Additionally, RCB courts are the first to receive the “quadruple crown” of National Battlefield Parks, National Military Parks, National Battlefields, and National Battlefield Sites. Officials from Gettysburg believe the designation will cheapen the lives given by soldiers on its grounds, but NLR’s Director of Player Relations, Andrew Wood, believes otherwise: “Who are they to denigrate the good names of those who lost lives on Rollerchairball courts? Their souls are worth every bit as anyone who couldn’t manage to survive Gettysburg.
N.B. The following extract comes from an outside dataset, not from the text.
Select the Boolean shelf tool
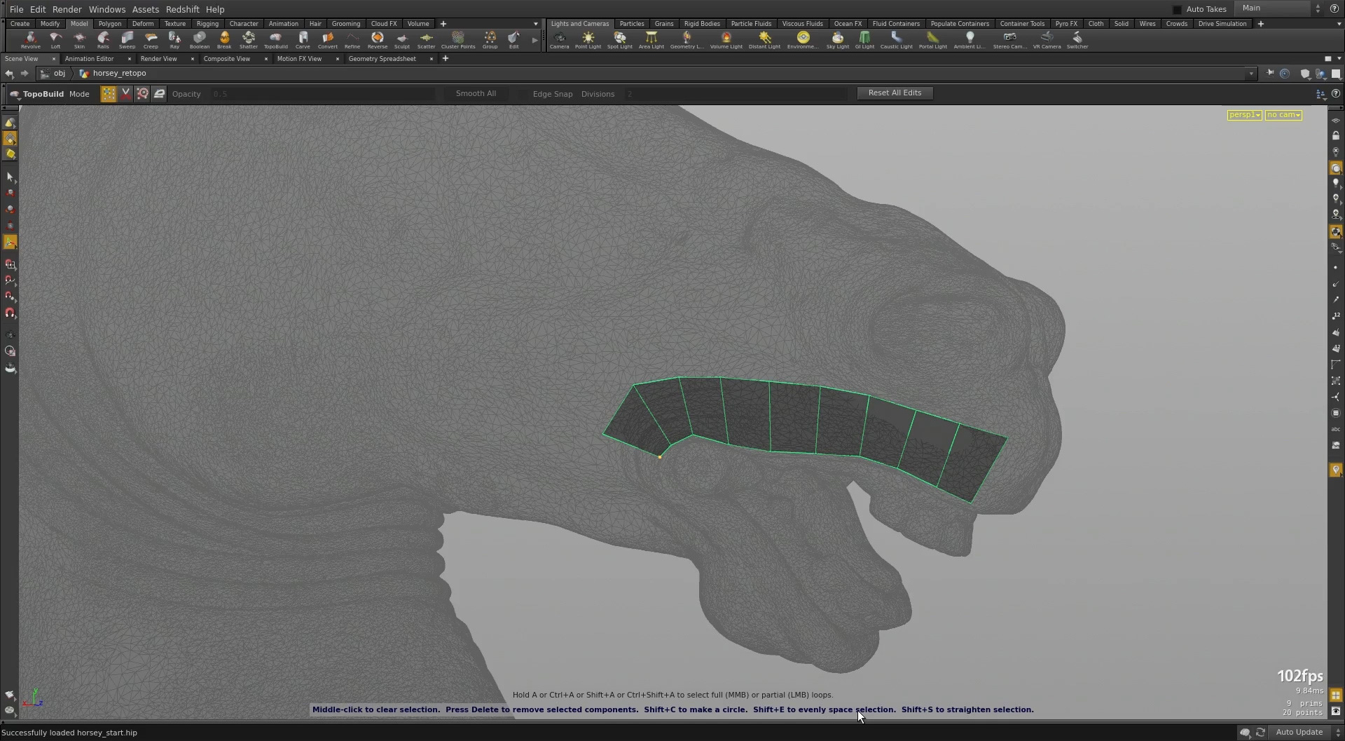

I mean, Pickett didn’t even need to charge.” Wood seemed uneasy when asked about the fact that no one has officially died on a Rollerchairball court. “I suppose that depends on your definition of dying,” he scoffed.
In addition to the droves of tourists expected to hit RCB courts thanks to the new statuses, NLR officials are overjoyed that litterers will finally have to pay for their crimes. Indeed, George Doyle has already been shipped to federal prison for treating the courts as if they are his personal trash can. Rumors abound that he is now the cell mate of Mike Barone.